Tasks to complete -
1. In the text on evaluating a boolean binary tree, what operation does a non-leaf node with the value 3 represent?
2. Carry on the text about evaluating a boolean binary tree, starting after its final sentence.

** start Text section **

2331. Evaluate Boolean Binary Tree


Problem Description

In this problem, we're given the root of a full binary tree representing a boolean expression. This tree has two types of nodes: leaf nodes and non-leaf nodes. Leaf nodes can only have a value of 0 (representing False) or 1 (representing True). Non-leaf nodes, on the other hand, hold a value of either 2 (representing the OR operation) or 3 (representing the AND operation). The task is to evaluate this tree according to the following rules:

  • If the node is a leaf, its evaluation is based on its value (True for 1, and False for 0).
  • For non-leaf nodes, you need to evaluate both of its children and then apply the node's operation (OR for 2, AND for 3) to these evaluations.

The goal is to return the boolean result of this evaluation, starting at the root of the tree.

A full binary tree, by definition, is a binary tree where each node has exactly 0 or 2 children. A leaf node is a node without any children.

Flowchart Walkthrough

Let's employ the algorithm Flowchart to determine the best approach for Leetcode problem 2331, Evaluate Boolean Binary Tree. Here's a step-by-step analysis:

Is it a graph?

  • Yes: A binary tree is a type of graph.

Is it a tree?

  • Yes: Specifically, the problem is based on a binary tree structure.

Using the flowchart, when we ascertain that the structure is a tree, the subsequent decision step or node related to trees directly navigates us to use Depth-First Search (DFS) as the approach.

Conclusion: According to the flowchart, Depth-First Search (DFS) is recommended for tree-based problems like evaluating a Boolean binary tree.

Intuition

The solution to this problem lies in recursion, which matches the tree's structural nature. We will perform a post-order traversal to evaluate the tree – this means we first evaluate the child nodes, and then we apply the operation specified by their parent node. Here's how we can think about our approach:

  1. If we reach a leaf node (a node with no children), we return its boolean value (True for 1, False for 0).
  2. If the node is not a leaf, it will have exactly two children because the tree is a full binary tree. We evaluate the left child and the right child first (recursively calling our function).
  3. Once both children are evaluated, we perform either an OR operation if the node's value is 2 or an AND operation if the node's value is 3.
  4. We continue this process, working our way up the tree, until we reach the root.
  5. The result of evaluating the root node gives us the answer to the problem.

This recursive algorithm effectively simulates the process of evaluating a complex boolean expression, starting from the most basic sub-expressions (the leaf nodes) and combining them as specified by the connecting operation nodes.

Learn more about Tree, Depth-First Search and Binary Tree patterns.

** end Text section **
** start Data records **

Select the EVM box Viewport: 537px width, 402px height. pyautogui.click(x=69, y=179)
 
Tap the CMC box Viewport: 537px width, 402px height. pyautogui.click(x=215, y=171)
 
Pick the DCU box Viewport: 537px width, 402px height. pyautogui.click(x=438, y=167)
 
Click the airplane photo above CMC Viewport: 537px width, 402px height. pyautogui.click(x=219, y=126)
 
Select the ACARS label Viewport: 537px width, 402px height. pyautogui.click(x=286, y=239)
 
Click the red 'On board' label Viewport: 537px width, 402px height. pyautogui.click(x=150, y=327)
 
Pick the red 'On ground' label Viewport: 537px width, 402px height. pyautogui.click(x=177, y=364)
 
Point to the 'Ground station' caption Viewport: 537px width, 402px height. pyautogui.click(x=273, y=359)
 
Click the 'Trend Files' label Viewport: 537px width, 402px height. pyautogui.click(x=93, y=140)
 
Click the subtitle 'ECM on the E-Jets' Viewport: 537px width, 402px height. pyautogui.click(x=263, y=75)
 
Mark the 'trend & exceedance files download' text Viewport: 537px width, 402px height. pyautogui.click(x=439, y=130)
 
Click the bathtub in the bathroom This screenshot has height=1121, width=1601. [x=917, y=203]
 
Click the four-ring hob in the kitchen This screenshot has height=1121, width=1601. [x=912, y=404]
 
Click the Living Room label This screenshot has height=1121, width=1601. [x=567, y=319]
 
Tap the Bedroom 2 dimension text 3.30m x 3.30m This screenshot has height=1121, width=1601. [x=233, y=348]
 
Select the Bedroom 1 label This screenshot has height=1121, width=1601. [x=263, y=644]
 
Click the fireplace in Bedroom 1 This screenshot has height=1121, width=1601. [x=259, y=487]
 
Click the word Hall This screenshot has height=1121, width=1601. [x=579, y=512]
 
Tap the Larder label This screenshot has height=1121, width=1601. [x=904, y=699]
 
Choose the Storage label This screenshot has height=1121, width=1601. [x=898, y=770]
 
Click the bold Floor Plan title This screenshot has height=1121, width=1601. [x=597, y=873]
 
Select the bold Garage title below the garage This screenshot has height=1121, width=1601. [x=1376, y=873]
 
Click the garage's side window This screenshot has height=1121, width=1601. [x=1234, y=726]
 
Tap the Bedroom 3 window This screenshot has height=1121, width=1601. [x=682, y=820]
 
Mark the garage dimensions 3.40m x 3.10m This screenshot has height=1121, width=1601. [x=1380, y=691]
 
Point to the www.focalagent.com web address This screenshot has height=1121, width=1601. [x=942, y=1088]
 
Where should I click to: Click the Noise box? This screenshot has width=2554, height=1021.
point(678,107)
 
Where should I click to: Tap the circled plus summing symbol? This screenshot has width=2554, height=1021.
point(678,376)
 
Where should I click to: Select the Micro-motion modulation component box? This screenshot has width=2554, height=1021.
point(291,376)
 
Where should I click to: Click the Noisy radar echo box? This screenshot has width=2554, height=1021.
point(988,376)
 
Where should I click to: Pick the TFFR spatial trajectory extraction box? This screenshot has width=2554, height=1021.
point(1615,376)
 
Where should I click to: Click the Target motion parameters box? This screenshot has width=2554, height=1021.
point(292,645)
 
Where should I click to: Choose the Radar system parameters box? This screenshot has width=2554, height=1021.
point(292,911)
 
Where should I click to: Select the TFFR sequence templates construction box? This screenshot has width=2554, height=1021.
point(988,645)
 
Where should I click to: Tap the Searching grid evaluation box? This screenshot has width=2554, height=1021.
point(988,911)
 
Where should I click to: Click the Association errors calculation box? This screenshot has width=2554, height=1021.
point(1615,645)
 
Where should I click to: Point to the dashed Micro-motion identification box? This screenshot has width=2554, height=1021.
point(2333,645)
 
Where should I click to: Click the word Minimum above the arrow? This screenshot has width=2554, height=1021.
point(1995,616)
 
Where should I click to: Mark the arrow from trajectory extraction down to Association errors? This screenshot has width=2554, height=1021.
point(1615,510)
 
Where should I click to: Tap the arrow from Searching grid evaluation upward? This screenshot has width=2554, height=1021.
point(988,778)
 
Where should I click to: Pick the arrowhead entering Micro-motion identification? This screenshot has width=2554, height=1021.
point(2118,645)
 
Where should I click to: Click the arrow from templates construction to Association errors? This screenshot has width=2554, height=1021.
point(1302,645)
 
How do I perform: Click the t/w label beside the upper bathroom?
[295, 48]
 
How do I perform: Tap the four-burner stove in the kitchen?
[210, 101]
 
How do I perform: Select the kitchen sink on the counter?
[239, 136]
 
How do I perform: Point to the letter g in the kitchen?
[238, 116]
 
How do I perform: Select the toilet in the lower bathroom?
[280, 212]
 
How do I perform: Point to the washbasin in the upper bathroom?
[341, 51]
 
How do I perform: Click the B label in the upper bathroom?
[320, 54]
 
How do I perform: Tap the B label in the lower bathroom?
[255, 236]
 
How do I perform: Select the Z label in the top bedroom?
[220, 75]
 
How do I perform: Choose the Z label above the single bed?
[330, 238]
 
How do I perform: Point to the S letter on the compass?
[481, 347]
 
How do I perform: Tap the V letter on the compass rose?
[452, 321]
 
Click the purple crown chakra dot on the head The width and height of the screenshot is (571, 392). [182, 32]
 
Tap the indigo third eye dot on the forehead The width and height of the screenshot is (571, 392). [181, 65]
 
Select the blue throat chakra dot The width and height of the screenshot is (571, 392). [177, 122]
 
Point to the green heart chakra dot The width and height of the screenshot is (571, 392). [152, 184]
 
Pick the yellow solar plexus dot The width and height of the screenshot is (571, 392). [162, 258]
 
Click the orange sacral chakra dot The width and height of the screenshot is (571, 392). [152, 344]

** end Data records **

Outputs for the tasks -
1. The AND operation.

2.
Solution Approach

The solution is based on a simple recursive tree traversal algorithm. The evaluateTree function is a recursive function that evaluates whether the boolean expression represented by the binary tree is True or False. Let's take a deeper dive into the implementation steps and algorithms used:

  1. Base Case (Leaf Nodes): If we come across a leaf node (which has no children), the evaluateTree function simply returns the boolean equivalent of the node's value. In Python, the boolean value True corresponds to an integer value 1, and False corresponds to 0. Hence, bool(root.val) is sufficient to get the leaf node's boolean value.

  2. Recursive Case (Non-Leaf Nodes): For non-leaf nodes, since the tree is full, it is guaranteed that if a node is not a leaf, it will have both left and right children. We first recursively evaluate the result of the left child self.evaluateTree(root.left) and store this in the variable l. Similarly, we evaluate the result of the right child self.evaluateTree(root.right) and store it in the variable r.

  3. Combining Results: Once we have the boolean evaluations of the left and the right children, we check the value of the current (parent) node:

    • If the parent node's value is 2, we perform an OR operation on the results of the children. This is done by l or r in Python.
    • If the parent node's value is 3, we perform an AND operation on the results of the children. This is done by l and r in Python.
  4. Termination and Return Value: The entire process recurses until the root node is evaluated. The result of evaluating the root node is then returned as the result of the boolean expression represented by the binary tree.

Here is a breakdown of the method in pseudocode:

def evaluateTree(node):
    if node is a leaf:
        return the boolean value of the leaf
    else:
        left_child_result = evaluateTree(node's left child)
        right_child_result = evaluateTree(node's right child)
        if node's value is OR:
            return left_child_result OR right_child_result
        else if node's value is AND:
            return left_child_result AND right_child_result

The elegance of the recursive approach is in its direct mapping to the tree structure and the natural way it processes nodes according to the rules of boolean logic expression evaluation. At the end of the recursive calls, the evaluateTree function gives us the final boolean evaluation for the entire tree starting from the root node. This aligns perfectly with the expected solution for the problem.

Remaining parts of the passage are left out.